REQUIRED WORK — Pictures must be dropped from the copy of the entries below; all else is returned exactly.

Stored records
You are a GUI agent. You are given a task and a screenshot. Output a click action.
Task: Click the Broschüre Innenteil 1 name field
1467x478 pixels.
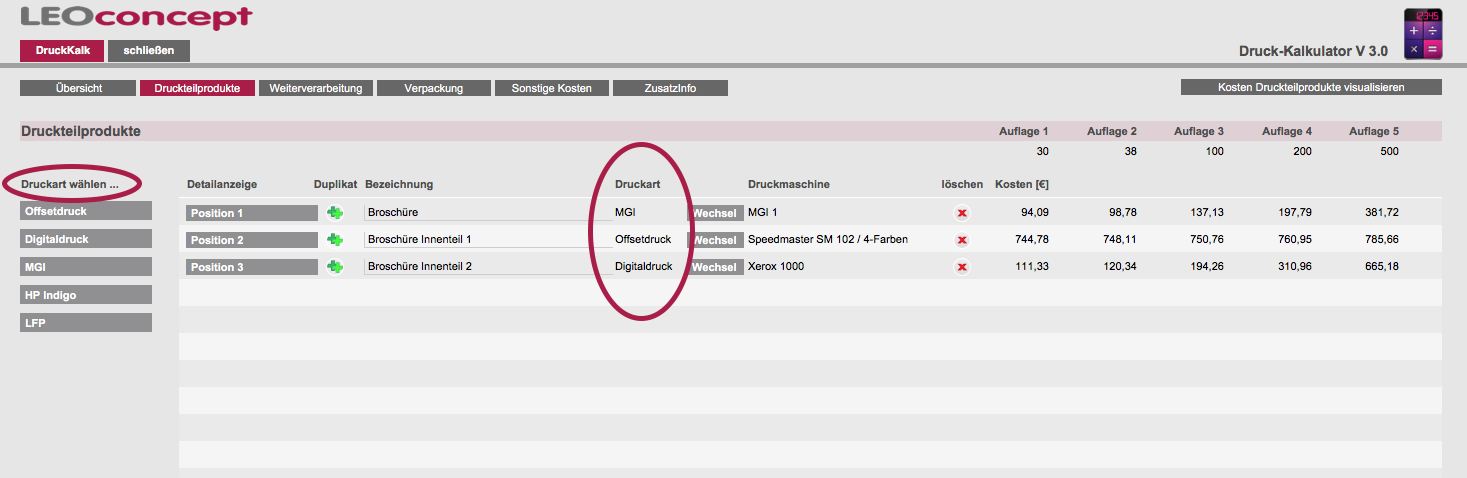[487, 240]
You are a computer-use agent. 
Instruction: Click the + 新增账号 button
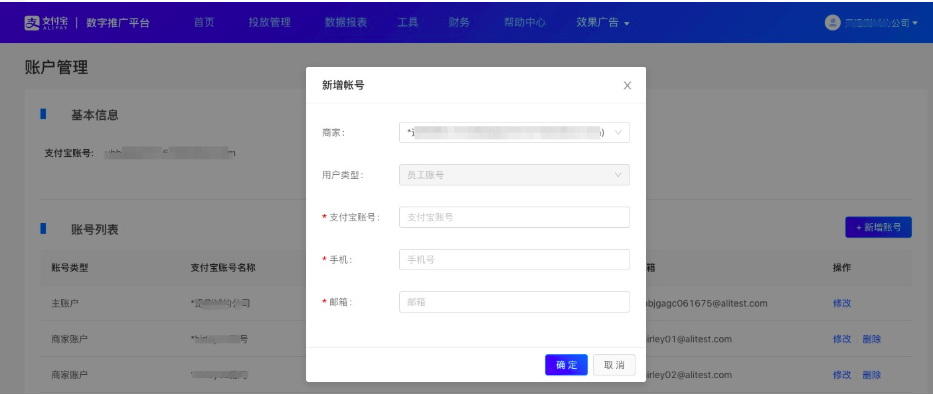(878, 227)
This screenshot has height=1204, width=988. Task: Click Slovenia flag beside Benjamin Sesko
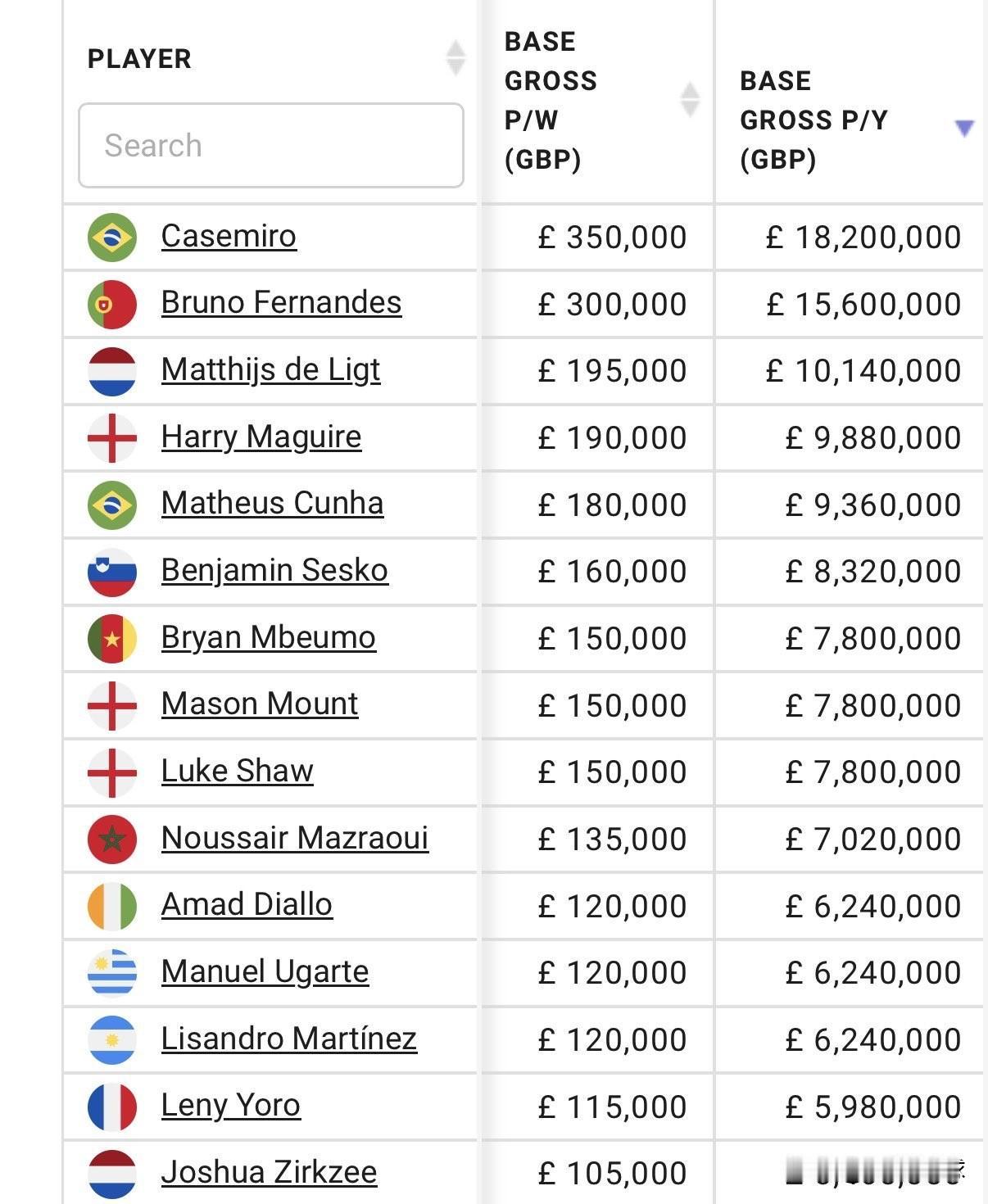[x=112, y=572]
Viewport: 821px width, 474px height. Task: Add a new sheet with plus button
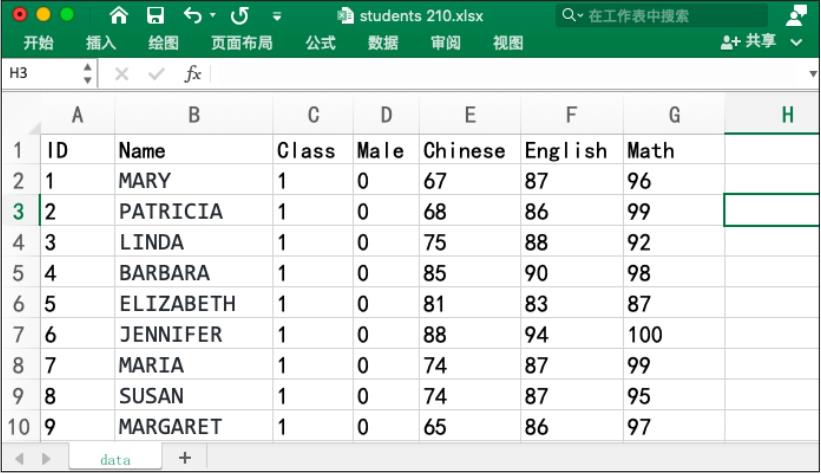pyautogui.click(x=184, y=457)
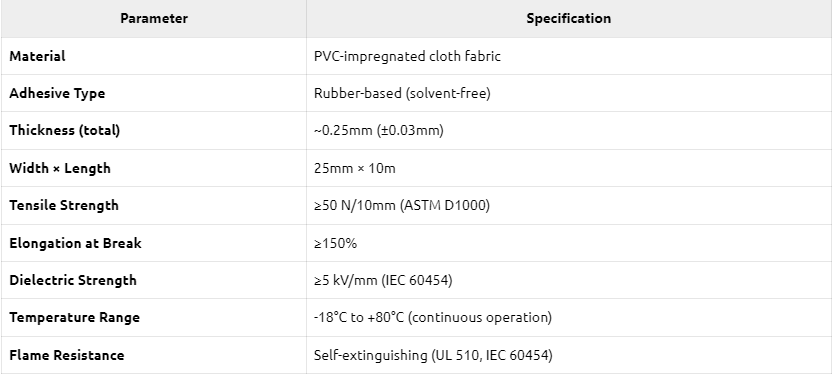Click the ≥150% elongation value
833x377 pixels.
point(335,243)

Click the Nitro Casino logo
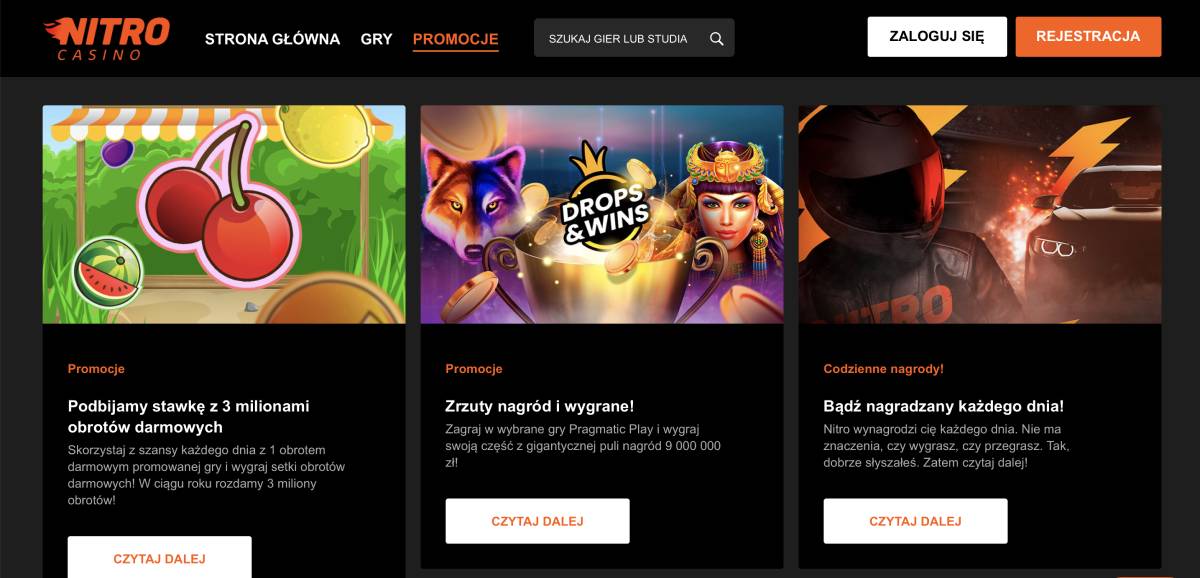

OUTPUT —
You are a GUI agent. You are given a task and a screenshot. Output a click action.
Task: Click the Broschüre Innenteil 1 name field
1467x478 pixels.
[487, 240]
You are a computer-use agent. 
Instruction: Click the + 新增账号 button
(878, 227)
This screenshot has height=1204, width=988. Task: Click Slovenia flag beside Benjamin Sesko
[x=112, y=572]
Viewport: 821px width, 474px height. Task: Add a new sheet with plus button
pyautogui.click(x=184, y=457)
Click the ≥150% elongation value
833x377 pixels.
point(335,243)

Click the Nitro Casino logo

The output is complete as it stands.